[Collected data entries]
▼▼▼

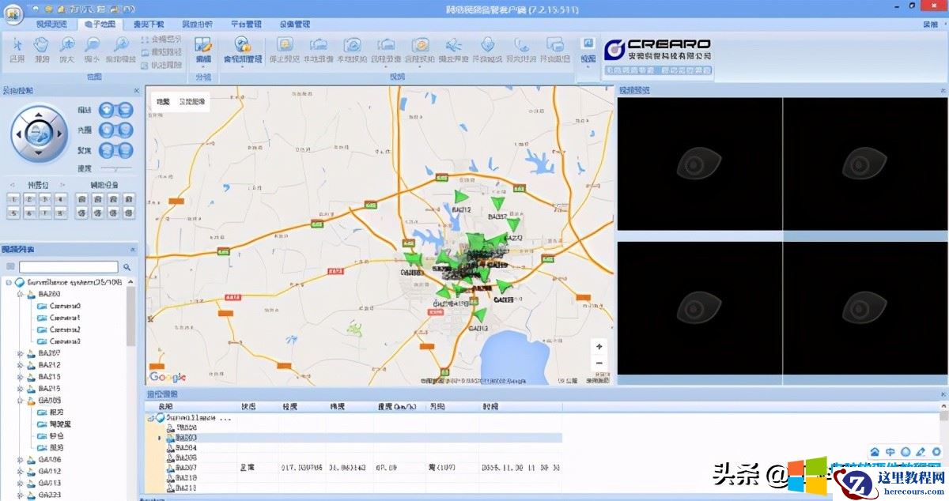This screenshot has width=949, height=501.
Task: Switch map to satellite imagery view
Action: click(191, 102)
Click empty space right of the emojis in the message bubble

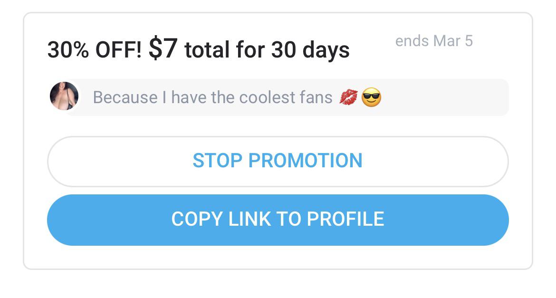[x=442, y=98]

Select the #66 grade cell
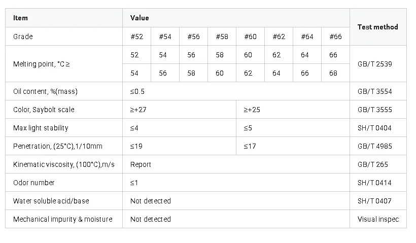(335, 37)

▲▲▲

- [Brief]: In the records above, find the line containing "Click empty space", then please restate it and each line after it word for word, pictures excluded.

- [Written response]:
Click empty space right of the emojis in the message bubble

[x=442, y=98]

Select the #66 grade cell
(335, 37)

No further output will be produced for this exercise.